Nichols and Schoaff are scheduled to appear together at the UO law conference at a panel titled “Still Saving the Climate: Confronting Public Lands & Coal Mining Under a Trump Administration.”
Other conference panels are addressing “Fighting for Safe and Sustainable Food and Farming under Trump,” “Border Insecurity: How Walls and Militarization Harm People and Wildlife in the Borderlands” and “Criminal Defense and Environmental Activism.”
A pamphlet for the latter warns, “With Trump administration … many are expecting particularly harsh repression of these activists.”
Conference participants will discuss legal strategies, learn from Third World tactics — and find strength with like-minded activists.
The conference theme is “One Cause, One Voice.”
“The environmental movement sometimes is plagued by infighting by people who disagree where the lines of compromise should be drawn. That’s not the sign of an unhealthy movement. It’s a robust discourse,” Nichols said.
“But we’re at moment where, really, should we be spending the energy having those fights? Or should we say we all bring strength and power to this broad moment and work to advance the higher good?” he added.
The “Many Faces of Forest Law” workshop material urges, “As we move through the uncharted territory of a Trump administration, it is increasingly important for the environmental community to come together and cultivate new relationships.”
The ELAW global environmental nonprofit organization has gathered 100 lawyers from 50 countries from around the globe in Eugene — and they’ll attend and present at the law conference.

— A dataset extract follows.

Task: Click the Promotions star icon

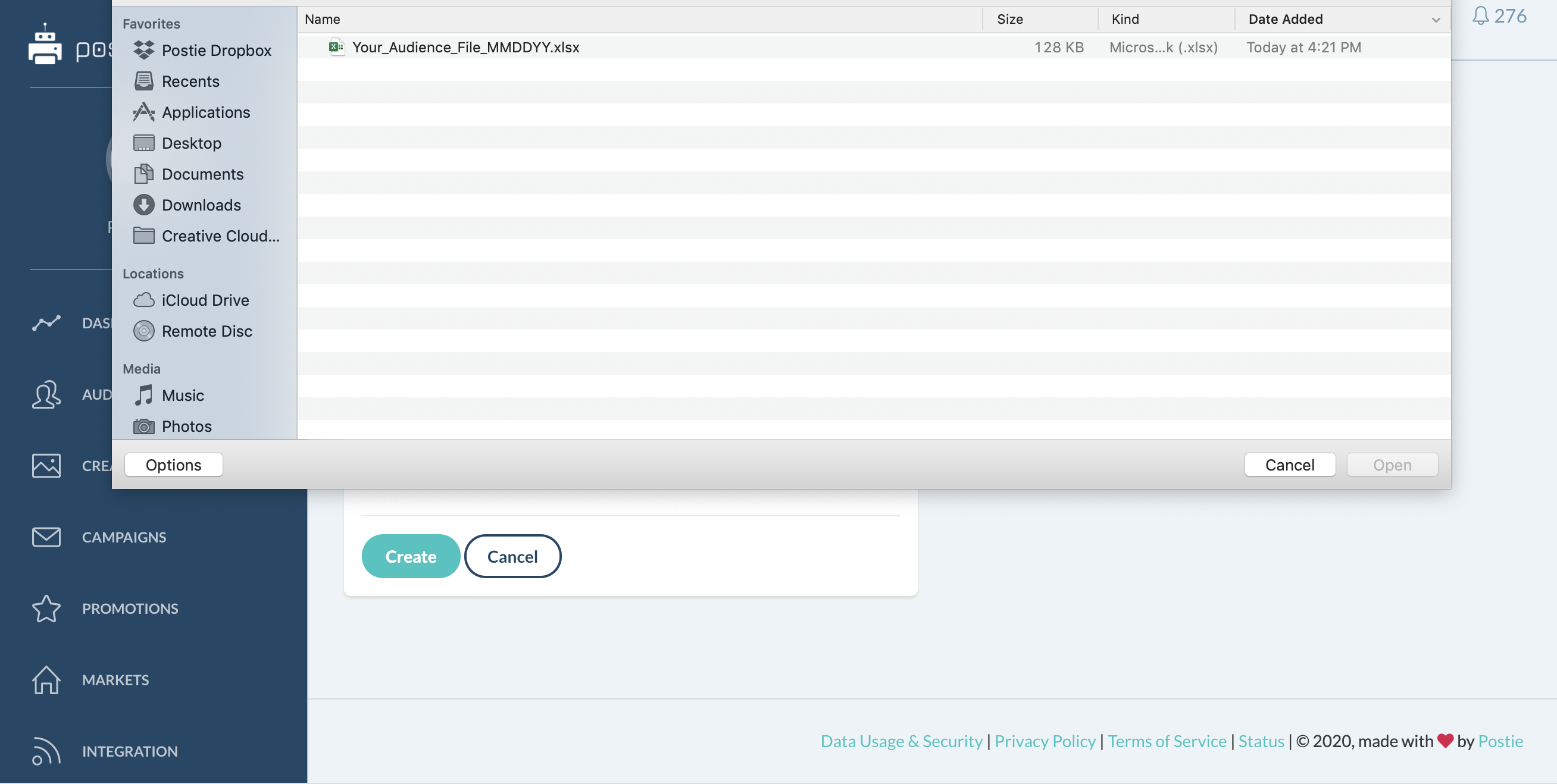Action: tap(46, 609)
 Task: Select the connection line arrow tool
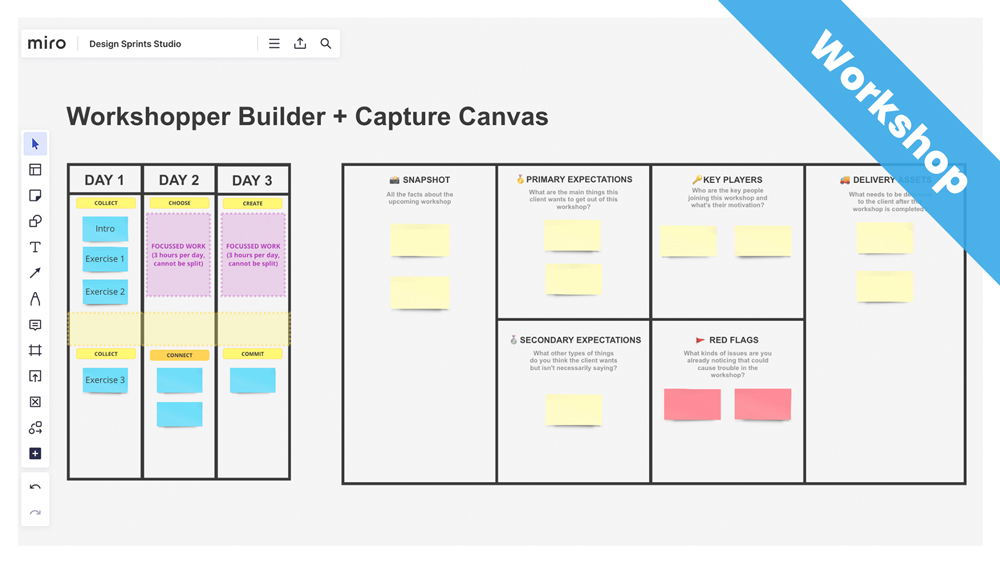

ELAW is based in Eugene.
A panel on “Challenging Coal Around the World,” will include ELAW speakers from India, Kenya, Australia and Pakistan.
“Coal mining is fundamentally about climate change, and climate change is a global issue. It’s good to have that context,” Nichols said.
Lawyer panelists urge their colleagues at the conference to redouble their watchdog efforts.
“There is a big risk that this administration will start entering into sweetheart settlements with industry groups, particularly fossil fuel groups,” Schoaff said.
Environmental groups can seek to intervene in court cases in order to have a say in the outcomes.
“Now is not the time to settle for one or two key legal arguments,” Nichols said. “We need to put it all on the table and be as creative and unrelenting as possible in trying to create uncertainty, generate crisis, and make the coal industry and this administration feel some pain for every rollback and every giveaway that they may even contemplate.
“It’s not so much about identifying the, quote, winning legal argument. It’s really about getting behind every argument and coming in with energy and commitment and passion to follow it through, and, in many cases, take a risk. We have so much to lose right now.”